Rabble-Rouser: Let’s Stir Things Up…

MAXtransit
by KELLEY GILBERT
Where impact lacks, you’ll find the MAX. Indeed, in fact, it rhymes with tax. Relax, you’ll see. The facts don’t lie. It only took 87 million stacks to buy.
It is no secret that Fort Collins loves to spend money. From investing into a brand new football stadium when the current one is both intact and preferred among the community to spending millions in taxpayer’s dollars in researching the effects of recreational marijuana when the rest of Colorado is embracing its legality, there is no question the city needs to get its priorities in order.
In fact, our latest expenditure on the MAX rapid transit system to debut May 10 is a prime example of how the city never fails to keep throwing money away.
The MAX rapid transit is a glorified bus system created to run one block north of Laporte Avenue to one block south of Harmony Road on Mason Street.
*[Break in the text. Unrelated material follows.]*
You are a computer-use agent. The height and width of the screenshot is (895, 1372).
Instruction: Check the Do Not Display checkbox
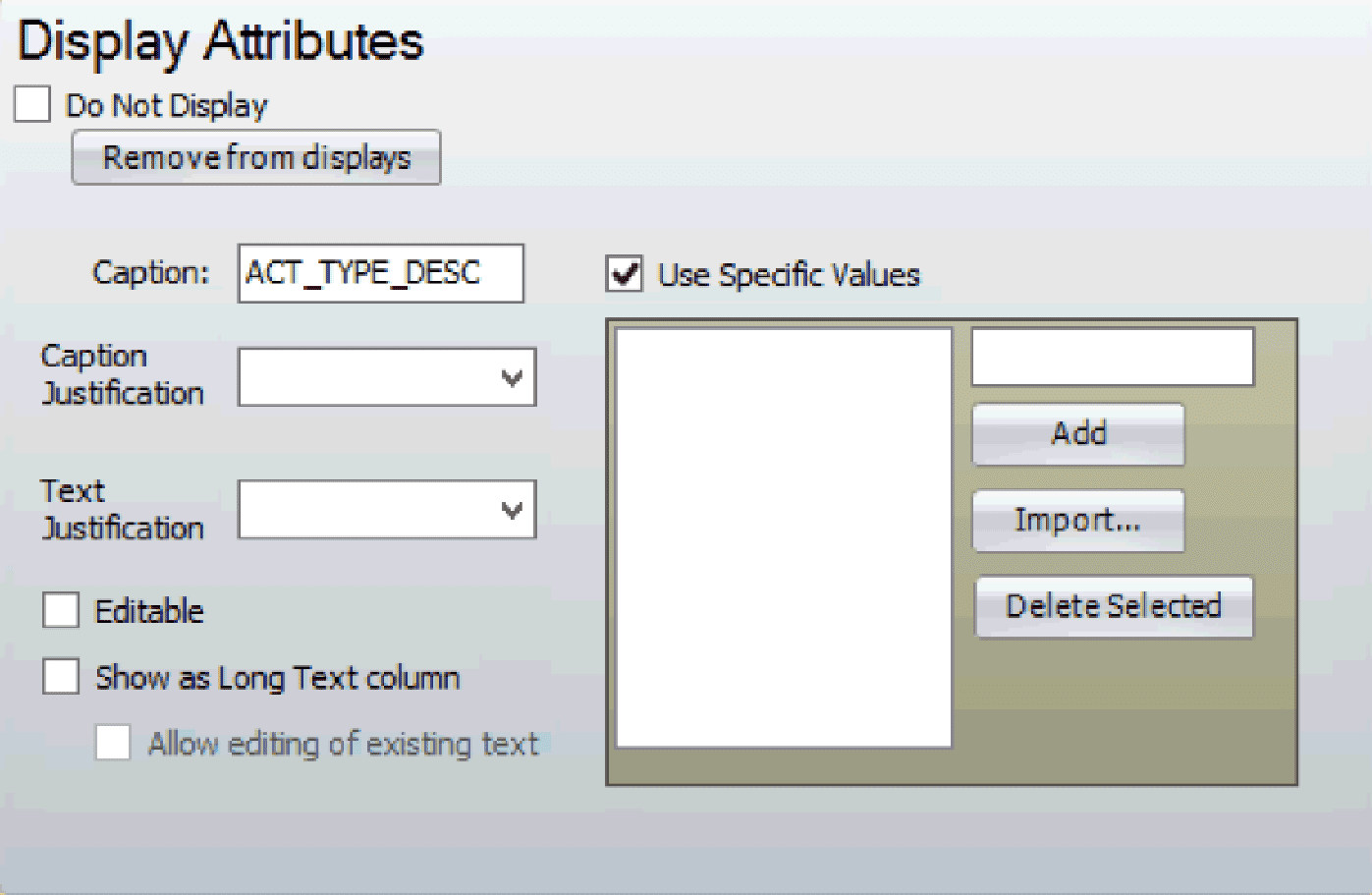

In other words, if a traditional bus and a light rail had children and those children married each other and had children, considering effects of incest and brain damage, you would get the MAX.
The only difference between MAX and the current transit system, Transfort, is that you can actually get around town with the Transfort.
Sure, the MAX will be a quicker alternative mode of transportation and hopefully divert traffic away from College Avenue, but you better hope you live near Mason Street or you are, as they say it, “shit out of luck”.
by KELLEY GILBERT
Oh wait, and the Transfort didn’t cost $87 million.
You would think that the city would be able to find more sustainable and impactful ways to spend $87 million. For instance, on low-income housing to shelter the homeless seen block to block in Old Town.
Whichever way you spin it, Fort Collins is not a metropolitan area. A similar transit system has shown to be effective in large, urban areas but is simply not necessary, or even relevant, to the fort.
Despite the expressed negativity toward the MAX, it is here and unavoidable. Who knows, maybe it will be a stimulating addition to our economy.
My only prediction thus far is that the summer of free rides is going to be the most popular aspect of its existence.